Dataset entries:
# # # # # # #

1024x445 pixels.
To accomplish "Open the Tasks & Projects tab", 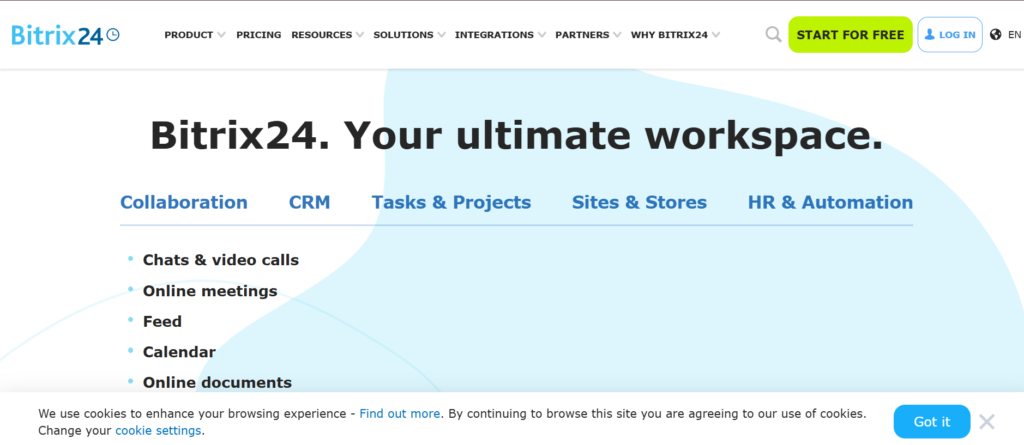I will [451, 203].
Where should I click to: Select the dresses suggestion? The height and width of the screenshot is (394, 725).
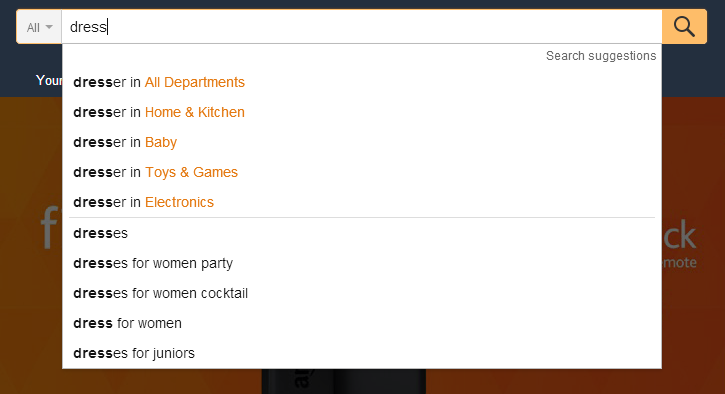pyautogui.click(x=362, y=233)
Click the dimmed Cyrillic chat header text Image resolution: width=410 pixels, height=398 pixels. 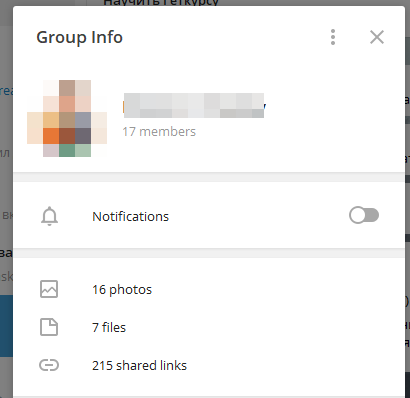tap(161, 3)
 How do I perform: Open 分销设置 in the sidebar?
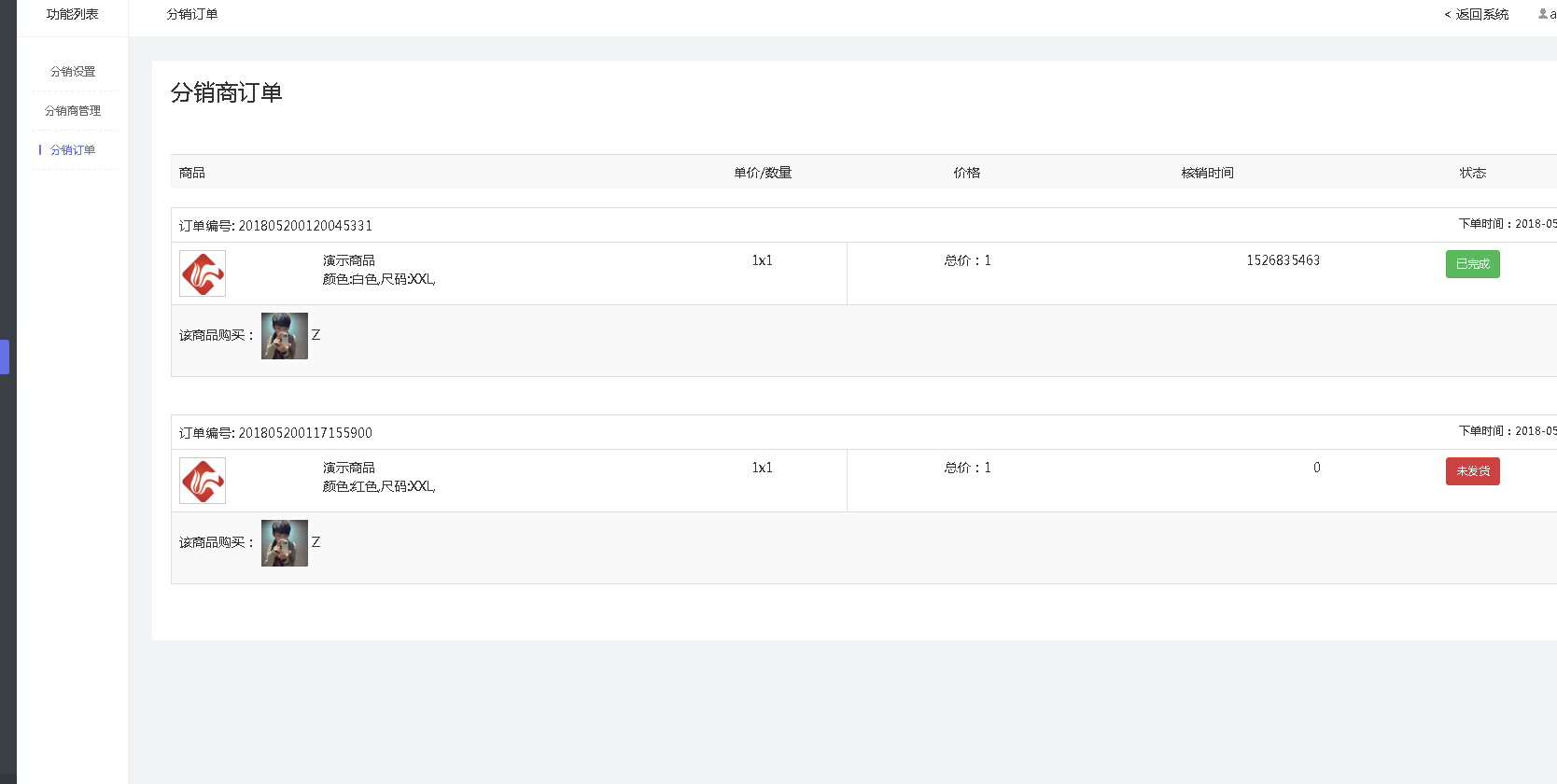click(x=73, y=72)
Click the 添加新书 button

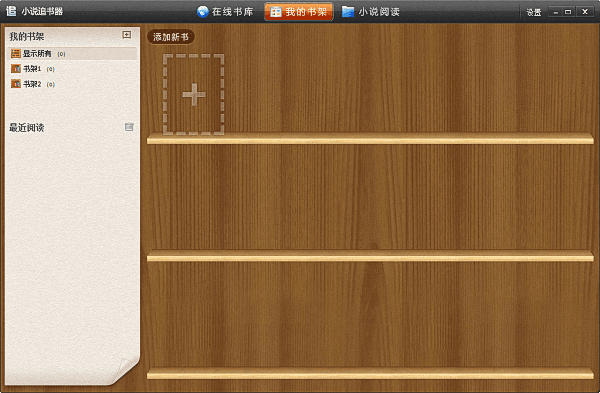pos(171,37)
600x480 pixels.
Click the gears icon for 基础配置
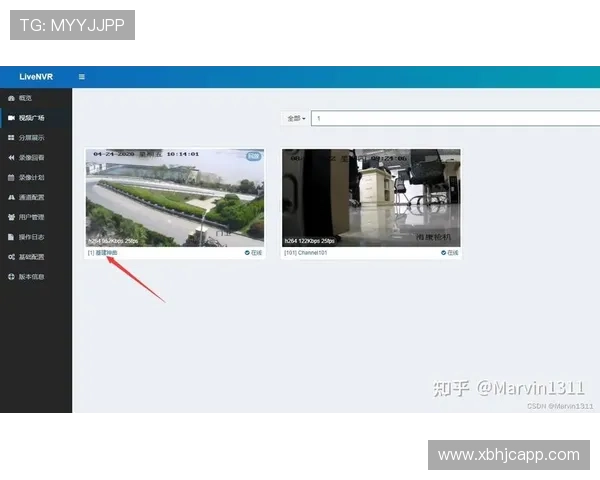pyautogui.click(x=11, y=257)
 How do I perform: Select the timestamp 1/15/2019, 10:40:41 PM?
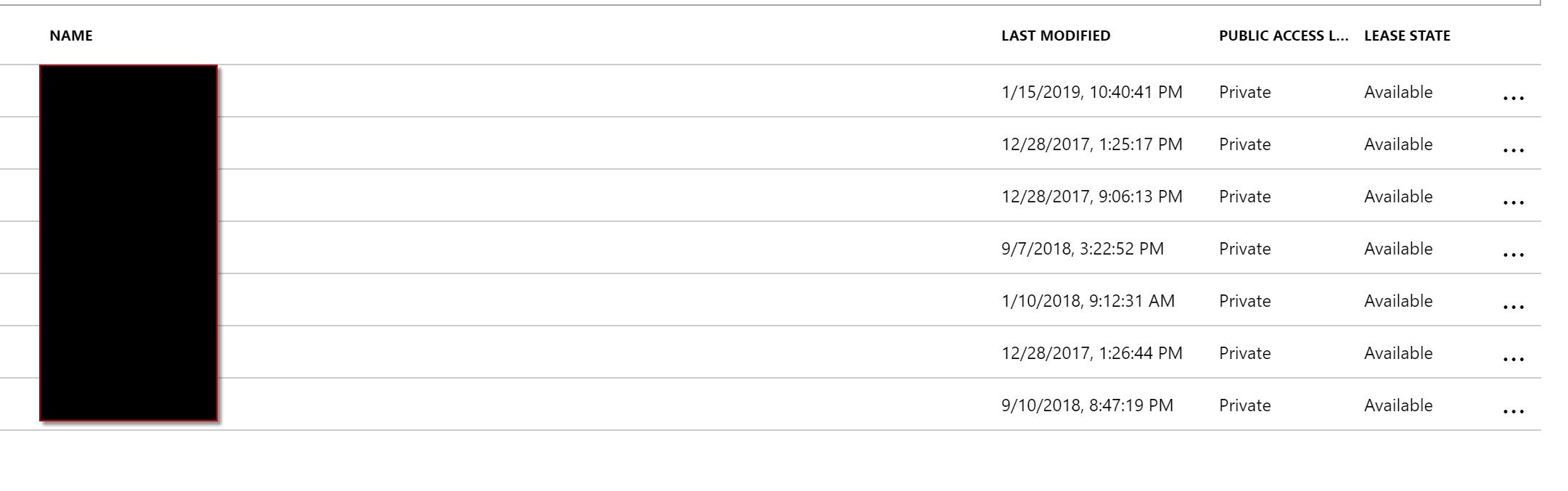tap(1091, 92)
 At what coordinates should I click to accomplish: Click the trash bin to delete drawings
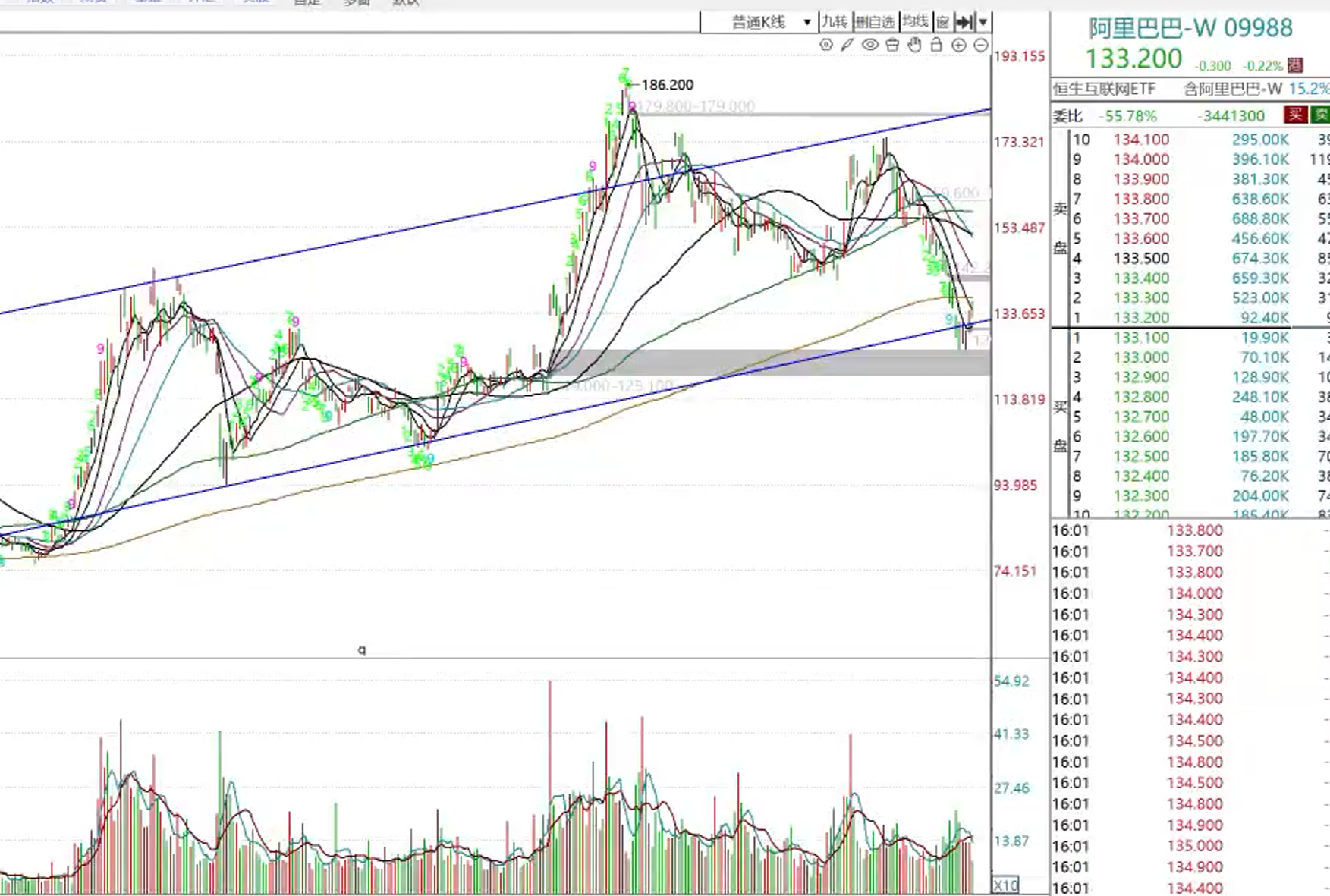click(x=892, y=46)
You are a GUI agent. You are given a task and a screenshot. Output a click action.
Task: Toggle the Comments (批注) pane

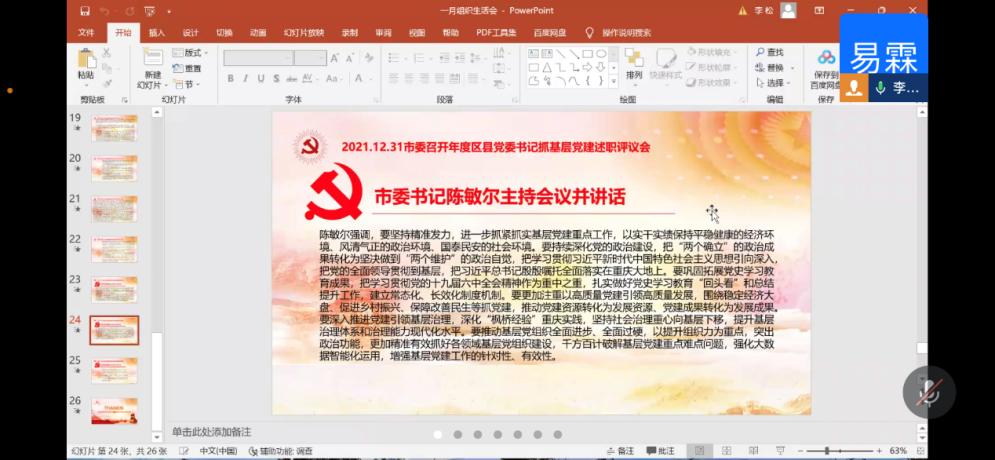[660, 451]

# # # # # # #

PROMPT: Copy exactly the lines that run from the one containing "Click the 添加新书 button" to the last line of the records, both included, and leave out every picture.

SOLUTION FOR THIS PROBLEM:
Click the 添加新书 button

pos(171,37)
600x480 pixels.
Click the gears icon for 基础配置
pyautogui.click(x=11, y=257)
 How do I perform: Select the timestamp 1/15/2019, 10:40:41 PM?
tap(1091, 92)
 At what coordinates should I click to accomplish: Click the trash bin to delete drawings
click(x=892, y=46)
You are a GUI agent. You are given a task and a screenshot. Output a click action.
Task: Toggle the Comments (批注) pane

[660, 451]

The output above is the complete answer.